Bang Lutfi… Saya hanya ingin bertanya, apakah arif dan bijaksana seorang wakil rakyat memenjarakan rakyatnya? Apakah arif dan bijaksana seorang mantan aktivis memenjarakan aktivis? Apakah semua itu perlu dilakukan, demi dan atas nama HARGA DIRI?

Bang Lutfi… Abang tahu yang terbaik untuk abang harus lakukan. Saya maupun rakyat juga tahu apa yang mesti kami beri penilaian terhadap wakil rakyat kami yang ingin memenjarakan rakyat atas nama HARGA DIRI dan UU ITE.

Bang Lutfi… Saya membaca di salah satu media online bahwa abang akan melawan. Lalu saya mencoba menilai kata “melawan” itu. Seakan-akan JJ itu sekelas abang. Sejujurnya saya ketawa bang. Saya mau mengatakan JJ itu bukan lawan abang. Jangan membuat JJ menjadi besar dan abang menjadi “kerdil”. Jika saya sebagai “mahasiswa ribut” atau debat filsafat dengan anak SD, saya menang, pasti akan malu jika saya kalah.

Bang Lutfi… Saya lupa, saya juga sedang belajar organisasi di BANAAR NTB (Badan Ansor Anti Narkoba). Saya minta maaf atas kelancangan surat terbuka saya untuk abang. Saya bukan aktivis bang. Saya bukanlah siapa-siapa dibanding abang.

Bang Lutfi… Saya sadar dengan sesadarnya atas konsekuensi surat terbuka ini. Mungkin saja ini akan abang anggap sebagai pencemaran nama baik atau perbuatan tidak menyenangkan. Lalu nasib saya akan sama dengan saudara JJ. Sebab UU ITE sekarang sangat menakutkan bagaikan monster pembunuh di era demokrasi.

Bang Lutfi… Lagi-lagi saya bukanlah siapa-siapa.
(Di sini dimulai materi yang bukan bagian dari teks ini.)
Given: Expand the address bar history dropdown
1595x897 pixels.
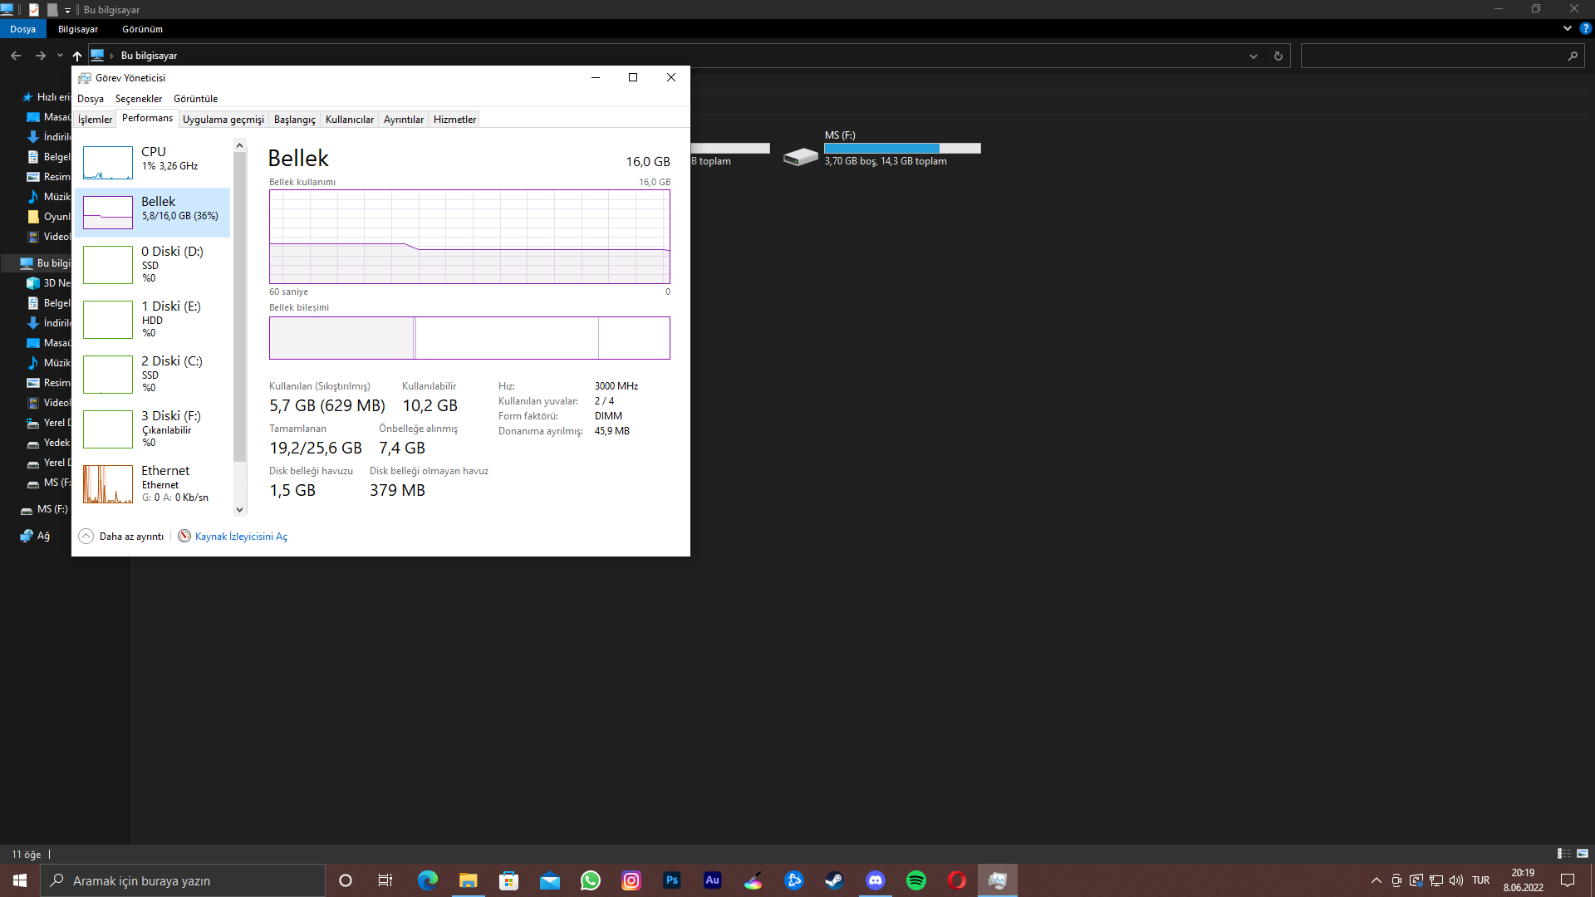Looking at the screenshot, I should click(1253, 56).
Semoga abang menilai surat terbuka saya ini sebagai bentuk kecintaan dan rasa hormat berlebihan saya terhadap abang. Namun Jika abang melaporkan saya karena surat ini, hanya satu yang bisa saya lakukan, yaitu menghubungi orang tua untuk meminta maaf kepada mereka, agar saya didoakan tabah serta sabar menerima konsekuensi yang saya lakukan. Sebab saya tidak memiliki kemampuan menyewa pengacara sebagaimana abang. Sebab saya tidak memiliki koneksi politik sebagaimana yang abang miliki. Sebab saya tidak memiliki kawan aktivis hebat dan besar sebagaimana abang miliki.

Bang Lutfi… Semoga perjuangan dan ikhtiar abang untuk rakyat mendapat ridho Allah Swt. Setiap tindakan dan perbuatan manusia memiliki konsekuensi logis.